Another dot in the blogosphere?

Downtime creates distrust

Posted on: September 9, 2018

I am disappointed that I have not received replies to my tweets to administrators of a university’s learning management system (LMS).

The system went down unexpectedly last Tuesday afternoon and then again on Wednesday. The second outage was much longer. I still could not access the LMS shortly after midnight (Thursday).

An LMS should be a core and always-on service if a university is to consider itself world-class and first-class. After all, it is a repository of information, and in the course I facilitate, for assignment submission and feedback.

The outage meant that students could have missed submission deadlines. Facilitators like me had to compress the assignment-related tasks: Reading, providing feedback, grading, re-processing, etc. We had less time to do the same amount of work. This elevated stress for all of us.

I question the wisdom of providing social media channels (Twitter and Facebook) if they are not manned and therefore do not respond.

It was about a year ago that I used to get prompt responses from LMS support via Twitter. That continuity has not been sustained and I suspect that loss of positions and/or changes in leadership are to blame.

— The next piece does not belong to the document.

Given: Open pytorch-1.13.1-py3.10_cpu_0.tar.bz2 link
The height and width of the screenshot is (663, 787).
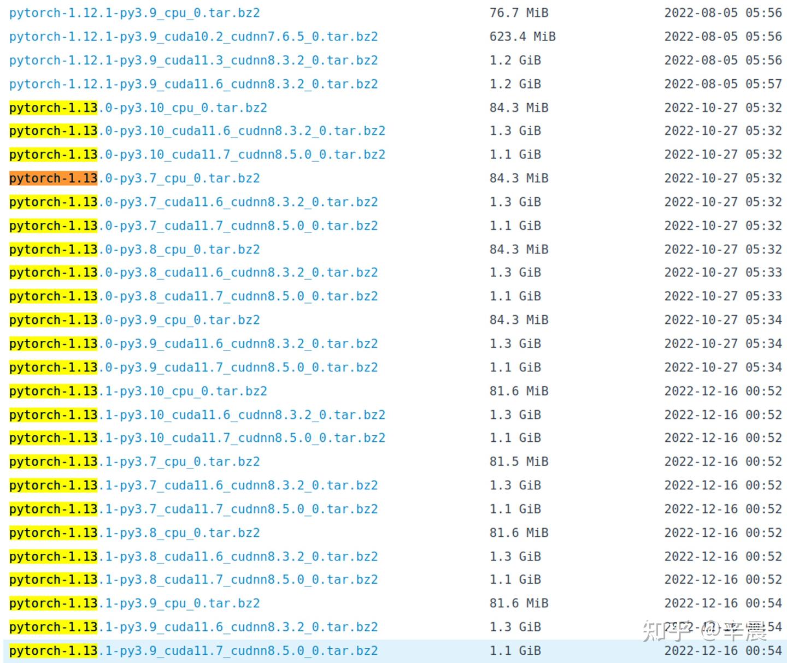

To be fair, other more open platforms also go dark or are subject to periods of maintenance. However, these platforms are subject to larger use and the downtime is minimised by relatively quick backend responses.

Take my use of Padlet, for example. It was down for maintenance about two hours before a morning class. I was ready for a contingency, but when I tested it again right before class it was back up.

Platform reliability creates trust. LMS downtime and a lack of communication breaks that trust and broods aversion. If I have to outsource some of the trust I build with learners to some other party, I will continue keeping resources platforms other than LMS.